### Instructions to follow
Which lines in the entries below contain the string "computer"? Show each of them in full.

### Data provided
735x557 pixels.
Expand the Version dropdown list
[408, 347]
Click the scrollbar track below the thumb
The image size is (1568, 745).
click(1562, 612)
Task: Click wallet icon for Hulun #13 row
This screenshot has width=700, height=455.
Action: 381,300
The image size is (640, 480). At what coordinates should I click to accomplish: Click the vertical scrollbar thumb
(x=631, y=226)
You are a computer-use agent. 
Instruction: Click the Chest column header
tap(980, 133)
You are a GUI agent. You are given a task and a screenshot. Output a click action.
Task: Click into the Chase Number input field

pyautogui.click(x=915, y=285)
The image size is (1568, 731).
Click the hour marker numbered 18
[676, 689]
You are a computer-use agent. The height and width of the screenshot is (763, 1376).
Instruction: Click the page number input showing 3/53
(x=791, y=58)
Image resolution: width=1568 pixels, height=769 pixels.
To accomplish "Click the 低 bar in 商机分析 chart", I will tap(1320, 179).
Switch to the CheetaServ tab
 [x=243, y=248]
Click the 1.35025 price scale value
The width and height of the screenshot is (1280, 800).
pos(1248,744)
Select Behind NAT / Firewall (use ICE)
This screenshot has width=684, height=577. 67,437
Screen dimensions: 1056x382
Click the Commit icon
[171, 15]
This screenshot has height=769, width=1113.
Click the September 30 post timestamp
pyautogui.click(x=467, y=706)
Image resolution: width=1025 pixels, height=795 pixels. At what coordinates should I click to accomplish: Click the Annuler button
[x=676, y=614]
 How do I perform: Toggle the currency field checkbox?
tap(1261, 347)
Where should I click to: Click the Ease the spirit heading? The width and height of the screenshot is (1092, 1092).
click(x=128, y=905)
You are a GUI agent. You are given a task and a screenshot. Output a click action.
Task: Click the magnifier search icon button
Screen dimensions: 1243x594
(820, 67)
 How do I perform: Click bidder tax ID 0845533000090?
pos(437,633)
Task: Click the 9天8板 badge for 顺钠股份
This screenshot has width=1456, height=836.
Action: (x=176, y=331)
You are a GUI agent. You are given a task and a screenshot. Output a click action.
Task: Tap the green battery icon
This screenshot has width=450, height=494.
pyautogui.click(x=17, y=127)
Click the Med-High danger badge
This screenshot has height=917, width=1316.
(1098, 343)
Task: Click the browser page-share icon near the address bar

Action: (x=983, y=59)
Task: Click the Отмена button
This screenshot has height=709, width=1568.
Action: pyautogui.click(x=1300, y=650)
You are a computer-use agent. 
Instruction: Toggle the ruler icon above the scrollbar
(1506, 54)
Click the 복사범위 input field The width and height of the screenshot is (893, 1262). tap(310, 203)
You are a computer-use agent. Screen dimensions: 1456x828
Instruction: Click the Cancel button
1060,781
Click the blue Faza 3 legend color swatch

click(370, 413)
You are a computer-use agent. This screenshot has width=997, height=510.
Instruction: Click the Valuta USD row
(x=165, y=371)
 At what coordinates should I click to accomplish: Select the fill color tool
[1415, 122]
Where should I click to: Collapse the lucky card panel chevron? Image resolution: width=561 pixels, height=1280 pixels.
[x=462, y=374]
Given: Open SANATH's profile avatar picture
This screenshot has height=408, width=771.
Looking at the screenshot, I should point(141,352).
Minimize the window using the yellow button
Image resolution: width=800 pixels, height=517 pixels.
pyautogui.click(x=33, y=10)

### Exercise output
You are a computer-use agent. 
You are a computer-use agent. The height and width of the screenshot is (763, 1376).
You are a computer-use agent. 
You are a computer-use agent. Screen dimensions: 1456x828
You are a computer-use agent. This screenshot has width=997, height=510.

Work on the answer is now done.